Findings indicated that timeline-facilitated interviews over the telephone worked effectively in The STAR Family Study; generating rich and detailed narratives of women’s personal lived experiences and encouraging ownership and autonomy over interview direction. By reflecting on data generation and quality; methodological data analysis elicited six themes;
- Participants use and adaptation of the timeline tool
- Timeline exchange at the end of the interview (returning completed timelines to the interviewer)
- Framing the interview: emphasizing that women are in control
- Jumping straight into narratives
- Taking a lead (on interview direction)
- Disclosing personal and sensitive experiences.
Timeline exchange was an interesting and unexpected finding – where non-return of the timeline meant visual data could not be used to prompt or query during the interview, or analysis. However, within our women’s centred approach, participants’ autonomy and control was prioritised over mandating timeline return, which ultimately altered an aspect of the data generation process.
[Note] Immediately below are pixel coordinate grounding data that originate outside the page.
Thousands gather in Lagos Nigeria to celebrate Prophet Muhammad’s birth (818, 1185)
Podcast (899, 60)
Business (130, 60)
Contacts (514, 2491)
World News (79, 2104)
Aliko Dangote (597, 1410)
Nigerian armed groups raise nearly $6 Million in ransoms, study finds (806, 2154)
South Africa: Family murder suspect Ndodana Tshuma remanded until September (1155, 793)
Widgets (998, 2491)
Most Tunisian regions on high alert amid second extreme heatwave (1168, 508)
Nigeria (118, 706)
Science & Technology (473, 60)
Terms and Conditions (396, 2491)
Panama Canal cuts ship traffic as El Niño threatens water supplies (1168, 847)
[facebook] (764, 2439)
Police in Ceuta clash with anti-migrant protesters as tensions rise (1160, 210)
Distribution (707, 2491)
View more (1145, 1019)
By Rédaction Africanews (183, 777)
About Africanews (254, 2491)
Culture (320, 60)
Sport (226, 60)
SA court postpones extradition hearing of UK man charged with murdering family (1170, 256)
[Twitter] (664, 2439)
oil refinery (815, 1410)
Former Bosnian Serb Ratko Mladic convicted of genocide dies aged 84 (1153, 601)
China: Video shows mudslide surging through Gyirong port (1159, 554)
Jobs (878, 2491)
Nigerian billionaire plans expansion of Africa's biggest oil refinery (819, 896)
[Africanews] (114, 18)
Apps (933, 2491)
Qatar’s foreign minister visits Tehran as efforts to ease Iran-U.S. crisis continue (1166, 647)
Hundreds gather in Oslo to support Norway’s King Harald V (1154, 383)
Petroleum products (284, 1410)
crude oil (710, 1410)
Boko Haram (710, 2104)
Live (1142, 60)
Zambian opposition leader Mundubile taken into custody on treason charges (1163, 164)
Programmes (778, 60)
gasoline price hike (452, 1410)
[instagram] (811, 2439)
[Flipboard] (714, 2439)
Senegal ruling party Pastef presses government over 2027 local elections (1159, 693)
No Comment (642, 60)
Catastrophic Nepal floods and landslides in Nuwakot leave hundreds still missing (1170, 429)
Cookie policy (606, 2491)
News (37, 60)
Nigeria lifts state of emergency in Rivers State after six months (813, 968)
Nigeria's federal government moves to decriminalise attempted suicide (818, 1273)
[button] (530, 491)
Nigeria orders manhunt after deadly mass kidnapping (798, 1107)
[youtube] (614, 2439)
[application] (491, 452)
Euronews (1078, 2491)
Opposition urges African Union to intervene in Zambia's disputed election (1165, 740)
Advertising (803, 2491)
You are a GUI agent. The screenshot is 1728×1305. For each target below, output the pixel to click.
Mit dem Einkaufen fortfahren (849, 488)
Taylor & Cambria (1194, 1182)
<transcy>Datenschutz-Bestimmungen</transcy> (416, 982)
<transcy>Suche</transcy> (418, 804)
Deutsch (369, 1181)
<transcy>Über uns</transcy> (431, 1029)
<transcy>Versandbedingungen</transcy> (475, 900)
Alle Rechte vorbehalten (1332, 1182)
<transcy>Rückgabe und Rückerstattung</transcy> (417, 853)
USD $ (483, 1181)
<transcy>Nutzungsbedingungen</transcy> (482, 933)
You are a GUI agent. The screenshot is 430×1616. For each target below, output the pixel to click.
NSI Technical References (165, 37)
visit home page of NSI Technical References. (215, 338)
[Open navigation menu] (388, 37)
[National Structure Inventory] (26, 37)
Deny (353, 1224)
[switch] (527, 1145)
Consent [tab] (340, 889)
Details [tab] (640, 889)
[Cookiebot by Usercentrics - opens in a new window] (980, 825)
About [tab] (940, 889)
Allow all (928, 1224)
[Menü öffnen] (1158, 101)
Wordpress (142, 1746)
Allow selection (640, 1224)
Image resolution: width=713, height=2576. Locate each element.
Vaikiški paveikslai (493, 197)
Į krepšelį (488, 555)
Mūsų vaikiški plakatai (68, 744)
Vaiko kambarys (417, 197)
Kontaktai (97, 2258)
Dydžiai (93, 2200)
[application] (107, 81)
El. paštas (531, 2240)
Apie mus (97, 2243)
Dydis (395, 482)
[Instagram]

Understanding and balancing these implications is important when considering the use of timelines in the context of a different study.
Implications of Study Results
Implications of this methodological approach have become more apparent during the current COVID-19 pandemic, where social distancing restrictions have necessitated remote interviewing alternatives (i.e. telephone, zoom, WhatsApp, Skype). This paper emphasises that visual timelines were effective over the telephone, highlighting that other visual methods need to be explored within other contexts and settings. For those of you thinking about qualitative methods during the pandemic, this could be an opportunity to get creative – which visual methods could be adapted to work remotely and for whom? Building an evidence-based for how we can still generate rich, detailed narratives whilst working remotely could have a significant impact on how we think about generating qualitative data in the future, particularly while we navigate our way through conducting research during a pandemic.